▶ Data section:
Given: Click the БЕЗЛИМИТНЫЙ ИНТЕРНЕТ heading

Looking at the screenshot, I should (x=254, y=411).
==
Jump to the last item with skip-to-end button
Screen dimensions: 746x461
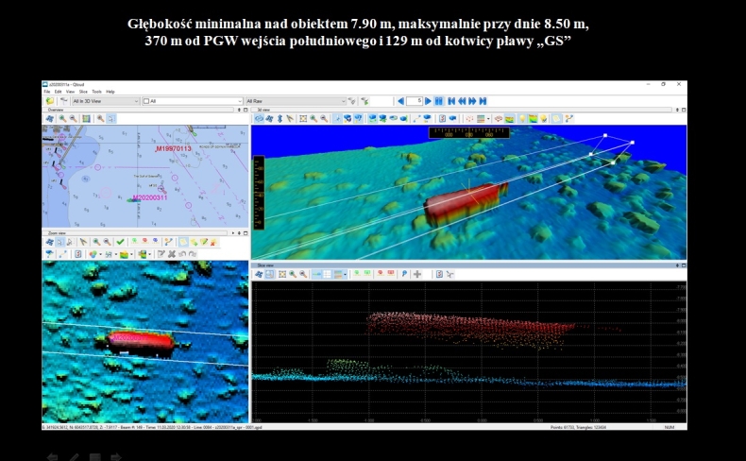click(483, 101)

▶ Task: Can you write out the entries again, starting with the line that contains "Jump to the last item with skip-to-end button" and going on through the line that contains "click(483, 101)", with every coordinate in the answers shifted up by 62, all other text unchanged, and the pictures left out?

▶ Output of the exercise:
Jump to the last item with skip-to-end button
Screen dimensions: 746x461
click(545, 163)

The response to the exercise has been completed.